*** Working data Section Begins ***

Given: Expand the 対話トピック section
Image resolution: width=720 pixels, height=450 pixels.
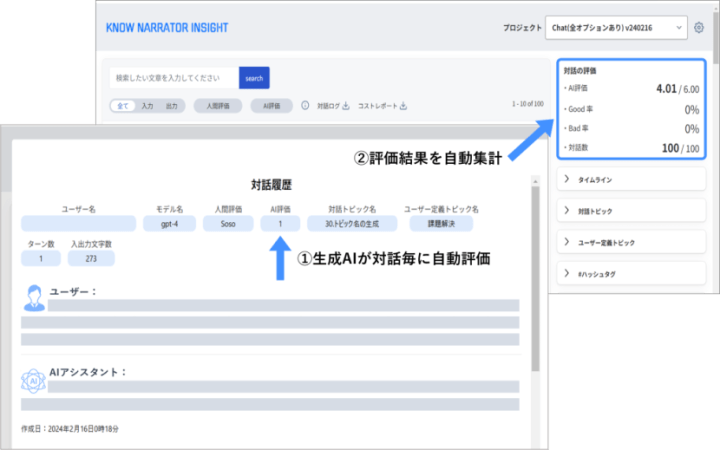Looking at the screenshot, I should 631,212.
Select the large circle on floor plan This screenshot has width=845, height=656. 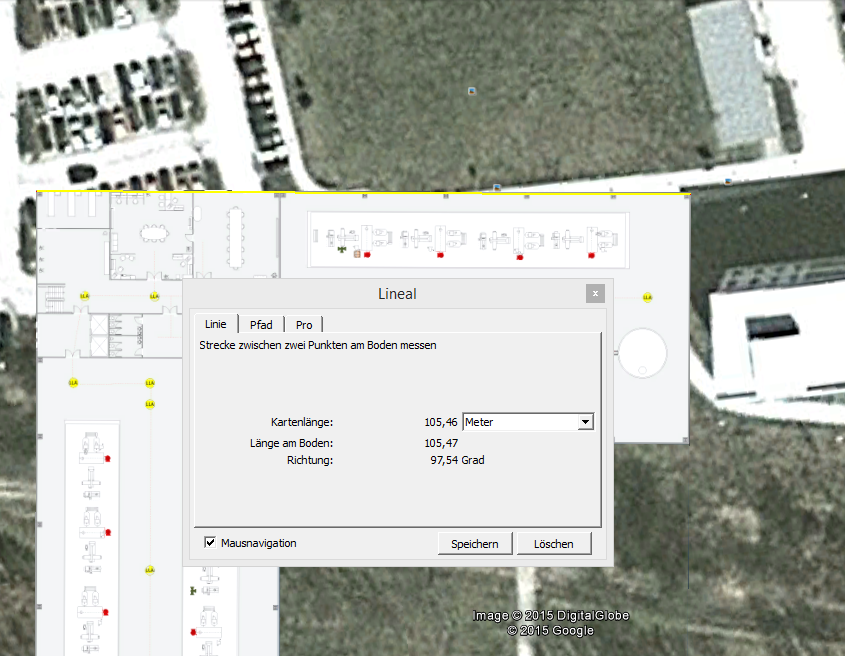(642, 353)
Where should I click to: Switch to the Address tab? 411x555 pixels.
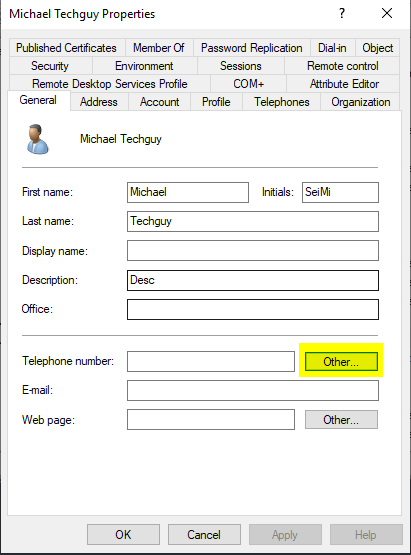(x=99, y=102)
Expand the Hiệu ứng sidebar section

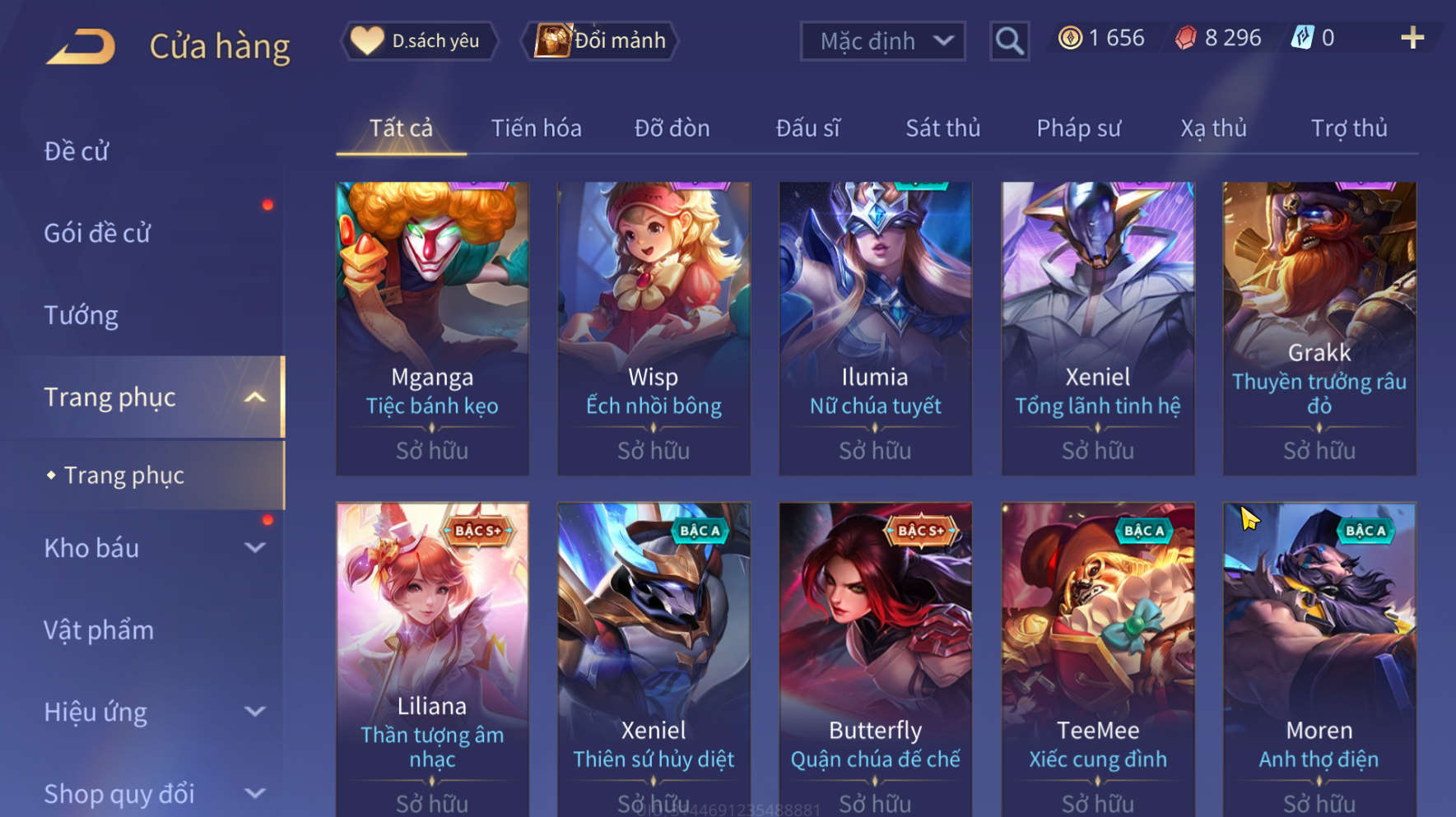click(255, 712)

*** Working data Section Ends ***
*** Working data Section Begins ***

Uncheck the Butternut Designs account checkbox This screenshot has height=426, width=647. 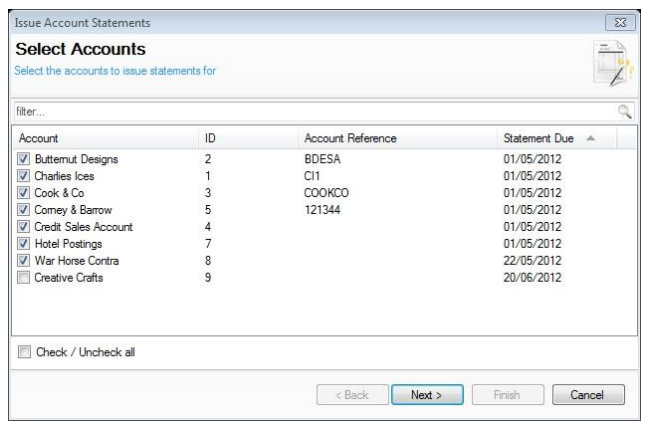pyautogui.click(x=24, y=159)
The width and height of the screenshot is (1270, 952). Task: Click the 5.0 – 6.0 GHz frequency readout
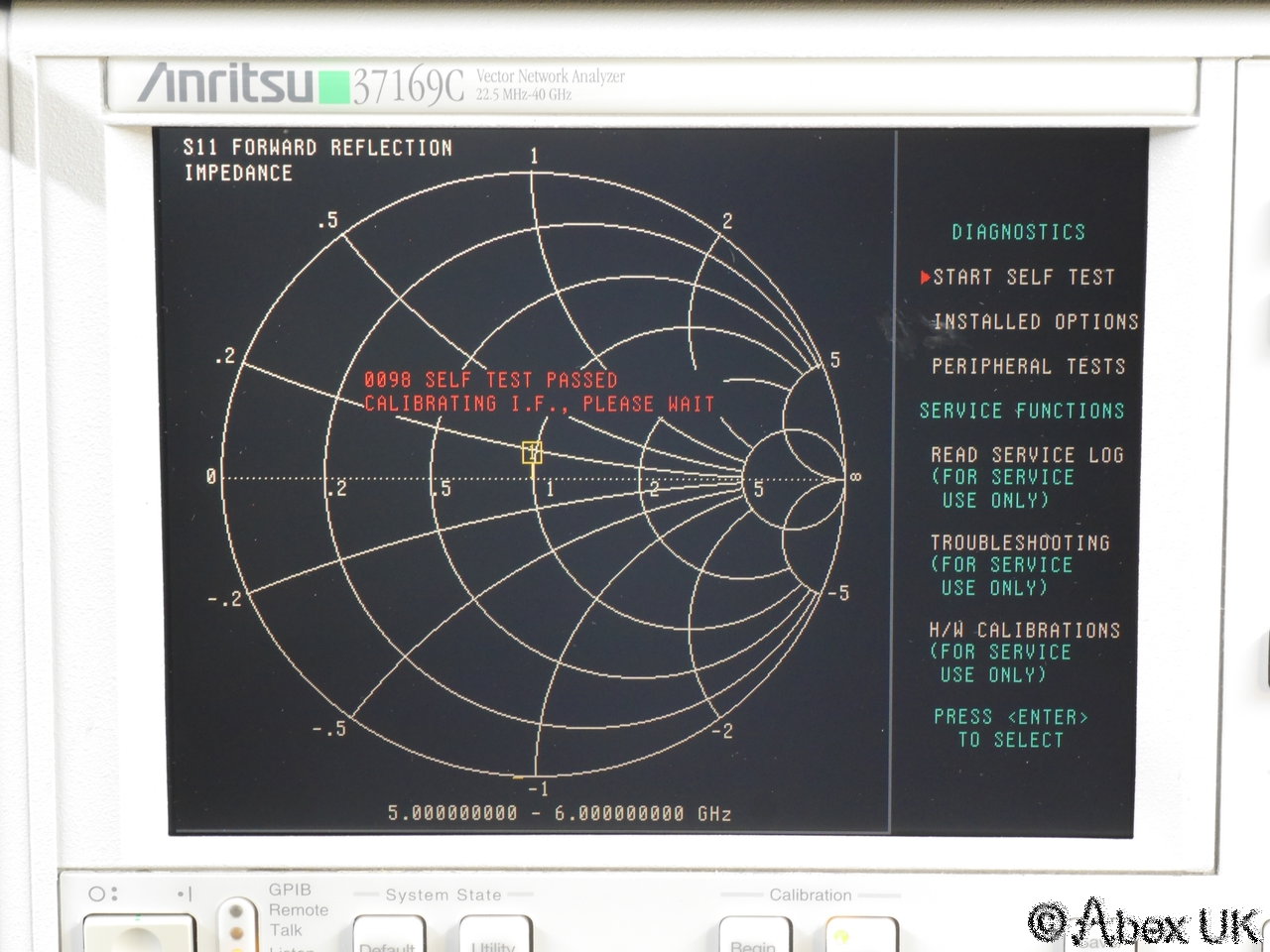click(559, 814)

*** Working data Section Ends ***
*** Working data Section Begins ***

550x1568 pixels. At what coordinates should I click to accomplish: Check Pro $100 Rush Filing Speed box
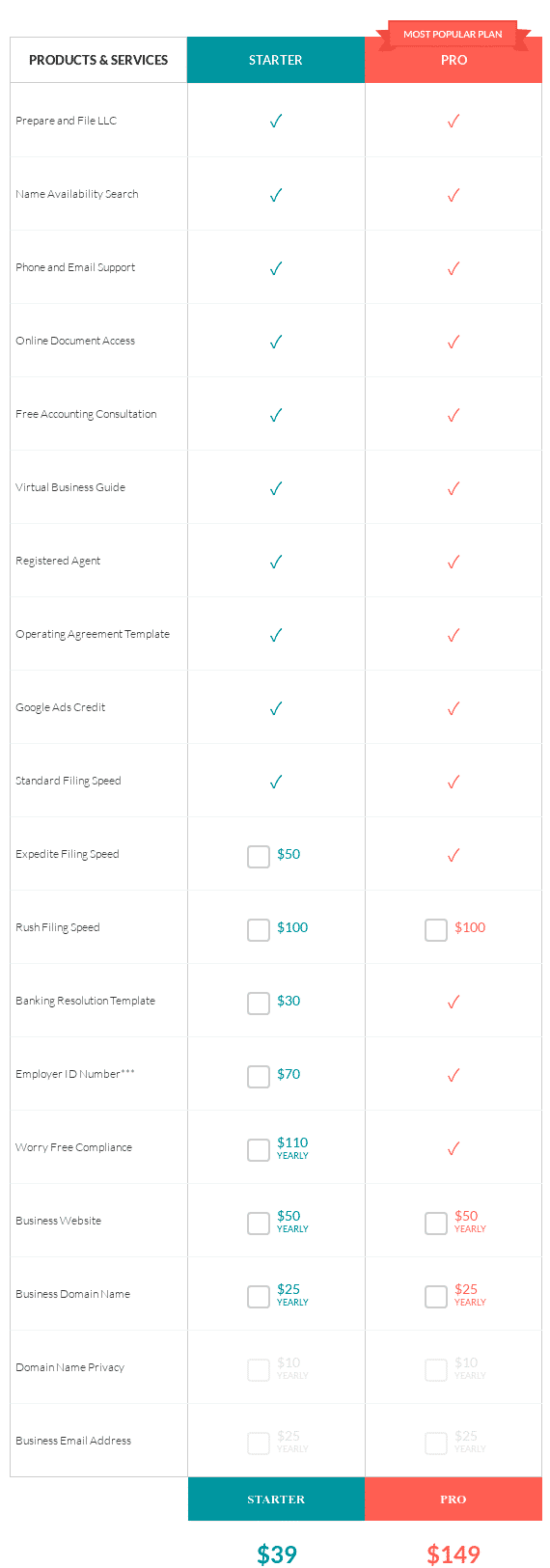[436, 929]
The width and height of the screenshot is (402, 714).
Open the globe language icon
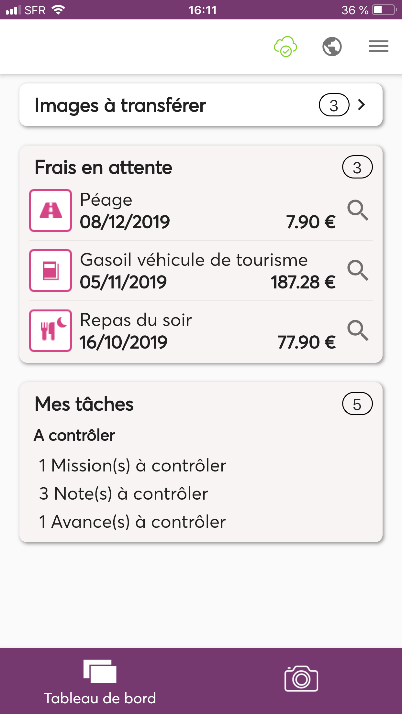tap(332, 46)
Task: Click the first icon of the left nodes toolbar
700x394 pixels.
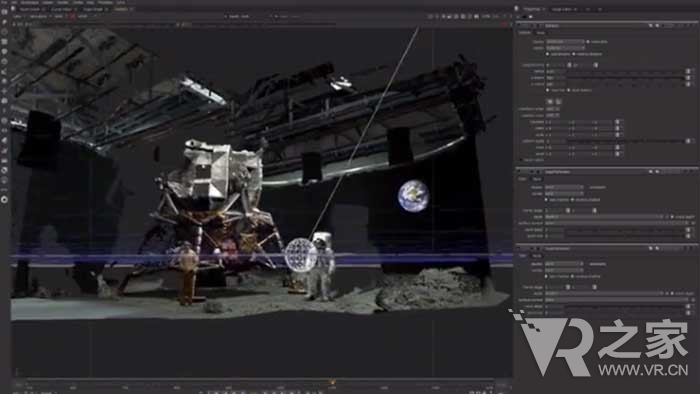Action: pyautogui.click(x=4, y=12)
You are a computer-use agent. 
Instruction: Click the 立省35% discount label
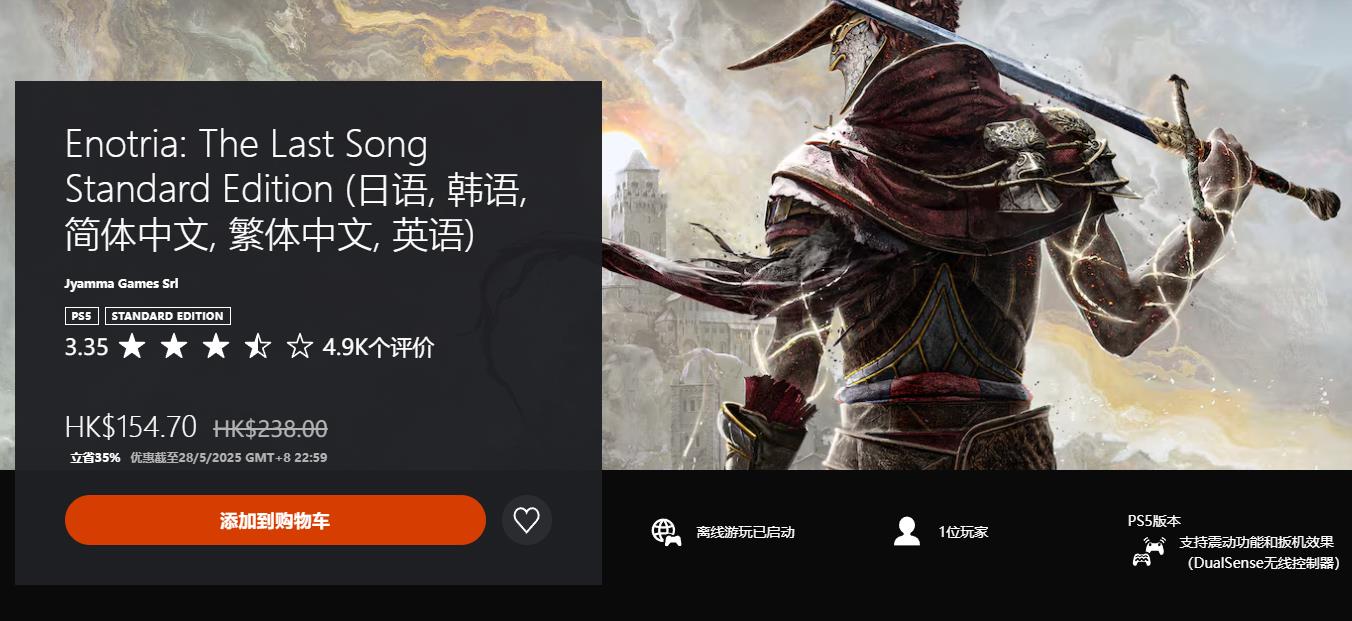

*** Working data Section Ends ***

> _Exercise_:
Write back the stretch of lines above that begins with the line holding "550x1568 pixels. At" and ends with the line holding "Instruction: Click the 立省35% discount label", both included, exactly as written. Pictures stay out.

> _Solution to this task_:
550x1568 pixels. At what coordinates should I click to accomplish: Check Pro $100 Rush Filing Speed box
[436, 929]
The width and height of the screenshot is (402, 714).
Open the globe language icon
tap(332, 46)
Task: Click the first icon of the left nodes toolbar
700x394 pixels.
Action: pyautogui.click(x=4, y=12)
You are a computer-use agent. 
Instruction: Click the 立省35% discount label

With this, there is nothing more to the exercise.